Homeowners, renters and condominium owners living across the U.S. can obtain earthquake insurance from private insurance companies. Earthquake insurance can provide some financial protection in the event that your personal property is damaged or destroyed due to earthquake.
What Does Earthquake Insurance Cover?
This is very important to clarify. Earthquake insurance policies typically cover major property damage or loss due to earth movement – sinking, rising or shifting. So earthquake insurance policies typically pay to make repairs to, or replace, possessions damaged as a result of:
Earthquake insurance policies typically split out a homeowner’s loss into two categories – structure (the home) and contents (possessions).
What Does Earthquake Insurance Cost?
The cost for earthquake insurance varies widely. There are two types of costs you will typically have to pay to obtain, and keep, earthquake insurance coverage – the “premium” and the “deductible.”

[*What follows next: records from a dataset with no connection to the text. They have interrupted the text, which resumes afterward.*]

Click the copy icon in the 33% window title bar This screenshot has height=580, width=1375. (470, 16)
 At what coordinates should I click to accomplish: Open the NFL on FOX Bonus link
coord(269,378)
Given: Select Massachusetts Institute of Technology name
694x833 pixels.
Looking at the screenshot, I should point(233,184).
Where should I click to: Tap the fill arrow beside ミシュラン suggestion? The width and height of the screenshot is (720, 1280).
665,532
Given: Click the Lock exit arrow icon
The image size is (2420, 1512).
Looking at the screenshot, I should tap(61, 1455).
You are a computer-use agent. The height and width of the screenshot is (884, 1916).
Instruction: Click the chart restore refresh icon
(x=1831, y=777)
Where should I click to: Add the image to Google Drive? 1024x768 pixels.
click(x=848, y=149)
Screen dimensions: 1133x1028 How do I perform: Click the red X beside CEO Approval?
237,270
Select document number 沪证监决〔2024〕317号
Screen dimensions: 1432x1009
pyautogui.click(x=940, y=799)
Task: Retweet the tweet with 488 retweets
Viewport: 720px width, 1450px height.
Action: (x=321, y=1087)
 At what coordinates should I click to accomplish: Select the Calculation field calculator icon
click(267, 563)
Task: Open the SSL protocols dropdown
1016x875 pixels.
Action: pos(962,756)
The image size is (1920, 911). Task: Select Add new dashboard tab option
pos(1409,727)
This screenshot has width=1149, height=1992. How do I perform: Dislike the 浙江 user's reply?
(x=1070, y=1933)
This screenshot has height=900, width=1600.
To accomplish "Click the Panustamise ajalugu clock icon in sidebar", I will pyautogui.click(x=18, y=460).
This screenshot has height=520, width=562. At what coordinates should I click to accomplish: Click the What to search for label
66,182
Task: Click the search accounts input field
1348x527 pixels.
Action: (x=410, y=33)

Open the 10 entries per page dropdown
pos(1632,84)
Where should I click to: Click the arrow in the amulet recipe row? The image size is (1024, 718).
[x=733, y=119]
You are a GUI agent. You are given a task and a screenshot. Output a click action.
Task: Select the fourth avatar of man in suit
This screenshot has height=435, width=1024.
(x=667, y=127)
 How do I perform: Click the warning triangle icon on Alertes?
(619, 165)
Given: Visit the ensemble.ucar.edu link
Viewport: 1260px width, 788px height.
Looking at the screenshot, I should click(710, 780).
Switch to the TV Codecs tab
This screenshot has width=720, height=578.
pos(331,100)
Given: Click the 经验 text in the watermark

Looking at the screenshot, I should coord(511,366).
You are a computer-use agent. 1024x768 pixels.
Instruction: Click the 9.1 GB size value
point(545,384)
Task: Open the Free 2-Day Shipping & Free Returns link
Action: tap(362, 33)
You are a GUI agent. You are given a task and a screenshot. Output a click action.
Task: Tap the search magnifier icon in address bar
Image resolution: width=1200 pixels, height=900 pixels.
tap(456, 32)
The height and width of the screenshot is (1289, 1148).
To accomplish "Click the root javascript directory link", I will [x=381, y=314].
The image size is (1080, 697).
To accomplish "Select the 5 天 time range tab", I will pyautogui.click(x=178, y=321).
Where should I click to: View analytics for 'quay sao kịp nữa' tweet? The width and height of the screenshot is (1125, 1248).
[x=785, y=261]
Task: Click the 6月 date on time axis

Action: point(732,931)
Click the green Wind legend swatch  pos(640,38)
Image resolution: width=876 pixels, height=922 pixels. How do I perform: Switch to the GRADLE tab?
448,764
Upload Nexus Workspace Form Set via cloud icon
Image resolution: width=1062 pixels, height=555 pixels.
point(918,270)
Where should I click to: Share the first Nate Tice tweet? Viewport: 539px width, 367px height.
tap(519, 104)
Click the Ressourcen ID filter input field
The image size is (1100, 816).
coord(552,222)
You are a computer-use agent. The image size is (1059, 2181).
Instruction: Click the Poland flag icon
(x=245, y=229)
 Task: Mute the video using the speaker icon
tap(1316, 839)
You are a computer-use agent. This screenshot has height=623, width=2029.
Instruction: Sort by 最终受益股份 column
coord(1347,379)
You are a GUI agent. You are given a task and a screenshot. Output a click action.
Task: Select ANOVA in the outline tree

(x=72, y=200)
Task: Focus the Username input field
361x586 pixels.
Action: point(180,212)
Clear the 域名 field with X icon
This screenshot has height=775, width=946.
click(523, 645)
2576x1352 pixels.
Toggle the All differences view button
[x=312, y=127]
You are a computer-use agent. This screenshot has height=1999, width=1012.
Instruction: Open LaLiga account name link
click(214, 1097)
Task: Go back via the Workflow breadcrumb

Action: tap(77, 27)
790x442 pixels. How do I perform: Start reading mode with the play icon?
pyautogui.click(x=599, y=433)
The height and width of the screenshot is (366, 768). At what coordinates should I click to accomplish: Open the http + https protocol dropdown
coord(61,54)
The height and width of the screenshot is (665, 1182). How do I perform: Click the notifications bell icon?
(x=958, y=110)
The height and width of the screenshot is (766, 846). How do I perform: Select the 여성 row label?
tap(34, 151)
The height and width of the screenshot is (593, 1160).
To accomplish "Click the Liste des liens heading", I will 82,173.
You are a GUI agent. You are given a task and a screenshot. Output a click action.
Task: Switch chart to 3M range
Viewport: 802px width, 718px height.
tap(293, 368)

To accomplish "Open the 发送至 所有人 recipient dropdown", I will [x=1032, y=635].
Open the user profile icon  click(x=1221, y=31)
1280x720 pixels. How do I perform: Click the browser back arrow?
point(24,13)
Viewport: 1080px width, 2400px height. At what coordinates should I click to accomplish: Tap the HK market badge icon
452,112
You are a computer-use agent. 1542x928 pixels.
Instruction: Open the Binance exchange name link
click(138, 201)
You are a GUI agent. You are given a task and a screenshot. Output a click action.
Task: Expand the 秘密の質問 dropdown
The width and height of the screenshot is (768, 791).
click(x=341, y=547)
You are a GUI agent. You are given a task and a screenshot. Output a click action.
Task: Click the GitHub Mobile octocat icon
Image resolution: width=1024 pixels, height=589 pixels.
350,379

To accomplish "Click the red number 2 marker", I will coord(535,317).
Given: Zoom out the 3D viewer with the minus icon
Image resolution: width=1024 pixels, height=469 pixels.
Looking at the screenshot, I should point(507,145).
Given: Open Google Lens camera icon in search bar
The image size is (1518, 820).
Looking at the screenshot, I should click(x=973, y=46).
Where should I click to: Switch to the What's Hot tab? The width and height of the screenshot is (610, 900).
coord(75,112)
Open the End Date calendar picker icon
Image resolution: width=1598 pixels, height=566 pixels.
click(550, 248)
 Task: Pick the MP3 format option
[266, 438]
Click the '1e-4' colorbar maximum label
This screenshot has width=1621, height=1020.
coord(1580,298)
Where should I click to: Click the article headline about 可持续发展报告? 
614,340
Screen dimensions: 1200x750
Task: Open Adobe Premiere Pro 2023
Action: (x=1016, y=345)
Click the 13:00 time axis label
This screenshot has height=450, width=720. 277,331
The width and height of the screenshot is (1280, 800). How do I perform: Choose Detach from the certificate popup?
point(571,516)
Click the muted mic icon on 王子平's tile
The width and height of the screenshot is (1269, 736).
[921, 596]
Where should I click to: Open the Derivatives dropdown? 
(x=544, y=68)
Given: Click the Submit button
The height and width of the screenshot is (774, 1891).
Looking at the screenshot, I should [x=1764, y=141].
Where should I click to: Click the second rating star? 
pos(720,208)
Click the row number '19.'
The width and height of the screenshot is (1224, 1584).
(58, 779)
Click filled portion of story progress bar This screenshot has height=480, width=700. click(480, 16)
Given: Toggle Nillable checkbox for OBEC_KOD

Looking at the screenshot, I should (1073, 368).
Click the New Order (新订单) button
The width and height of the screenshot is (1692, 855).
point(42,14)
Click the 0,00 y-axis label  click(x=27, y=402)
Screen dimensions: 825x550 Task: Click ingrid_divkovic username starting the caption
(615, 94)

Premium: The policy premium is the amount that you will be required to pay on a regular basis, typically annually, to maintain your earthquake insurance coverage. Premium amounts vary widely–as little as $500 to in excess of $3,000. The amount of your premium will depend on several factors including:
- Type and age of your house
- Any “earthquake-proofing” improvements made by the builder or you as the homeowner
- How close you are to fault lines
- What type of soil is your house built on
Deductible: Most earthquake insurance policies carry a deductible, meaning you will have to pay a certain amount first for repair or replacement of your property (home and or possessions) before the insurance company will pay for any claims you make. Earthquake insurance deductibles are typically a percentage of the replacement value of the home – meaning how much it would cost to replace your home in the current economy.
Deductibles in earthquake prone areas are typically a minimum of 10 percent of the home’s replacement value. So if it would cost $200,000 to replace your home and your earthquake insurance policy has a 10 percent deductible, you would have to pay the first $10,000 in repair or replacement costs.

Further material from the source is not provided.